FAFA: Frequency-Aware Flow-Aided Self-Supervision for Underwater Object Pose Estimation
Jingyi Tang, Gu Wang, Zeyu Chen, Shengquan Li, Xiu Li, Xiangyang Ji
TL;DR
This work tackles underwater 6D pose estimation using RGB data only, addressing annotation scarcity and the sim2real domain gap. It introduces FAFA, a two-stage framework employing frequency-aware augmentation to inject target-domain style into synthetic data and flow-aided self-supervision for end-to-end domain adaptation, leveraging a teacher–student architecture with pseudo-flow labels. Key contributions include amplitude mix/dropout in the Fourier domain and a multi-level alignment strategy that couples image-level constraints with feature-level similarity and a shape-constrained optical flow for pose refinement via $f^{s \rightarrow t}$ and $f^{tea}, f^{stu}$. On ROV6D and DeepURL benchmarks, FAFA achieves state-of-the-art performance without real pose annotations, demonstrating strong practical potential for underwater robotic perception, with limitations discussed in the Appendix.
Abstract
Although methods for estimating the pose of objects in indoor scenes have achieved great success, the pose estimation of underwater objects remains challenging due to difficulties brought by the complex underwater environment, such as degraded illumination, blurring, and the substantial cost of obtaining real annotations. In response, we introduce FAFA, a Frequency-Aware Flow-Aided self-supervised framework for 6D pose estimation of unmanned underwater vehicles (UUVs).

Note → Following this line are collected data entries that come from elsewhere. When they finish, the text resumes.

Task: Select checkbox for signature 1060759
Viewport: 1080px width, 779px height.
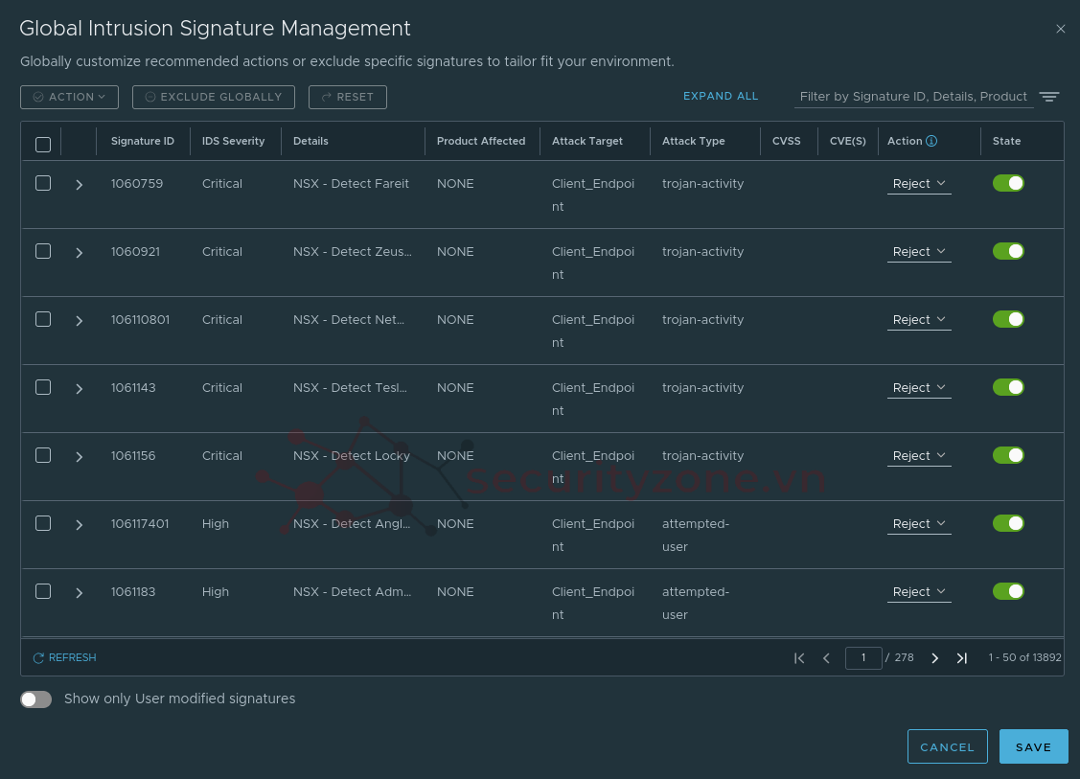Action: pos(43,183)
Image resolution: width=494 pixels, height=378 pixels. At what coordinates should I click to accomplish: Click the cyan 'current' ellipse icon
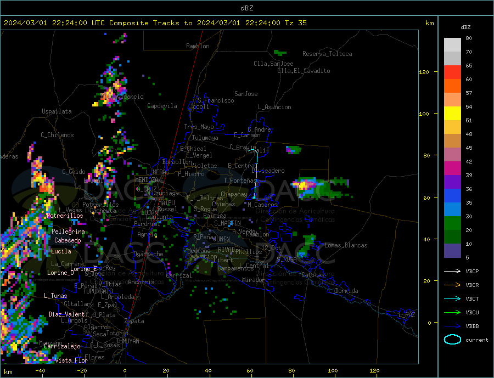(452, 340)
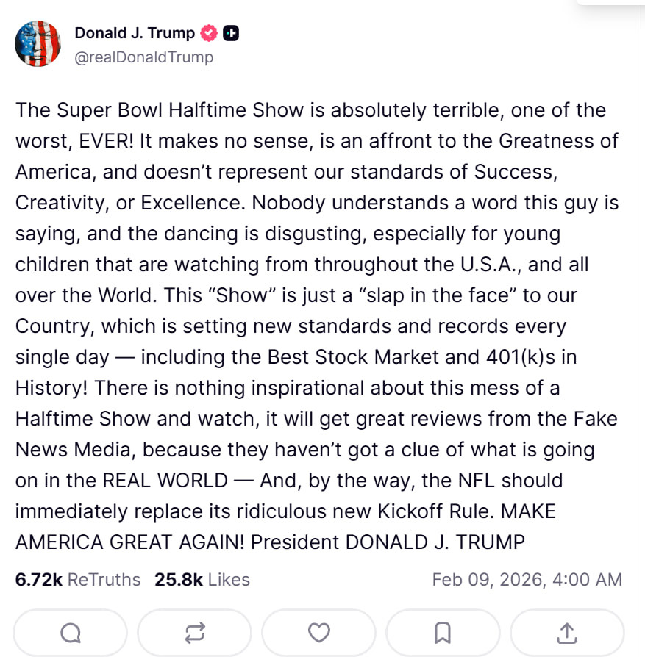
Task: Click the red verified checkmark badge
Action: point(210,33)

Essentially, we first train a frequency-aware flow-based pose estimator on synthetic data, where an FFT-based augmentation approach is proposed to facilitate the network in capturing domain-invariant features and target domain styles from a frequency perspective. Further, we perform self-supervised training by enforcing flow-aided multi-level consistencies to adapt it to the real-world underwater environment. Our framework relies solely on the 3D model and RGB images, alleviating the need for any real pose annotations or other-modality data like depths. We evaluate the effectiveness of FAFA on common underwater object pose benchmarks and showcase significant performance improvements compared to state-of-the-art methods. Code is available at github.com/tjy0703/FAFA.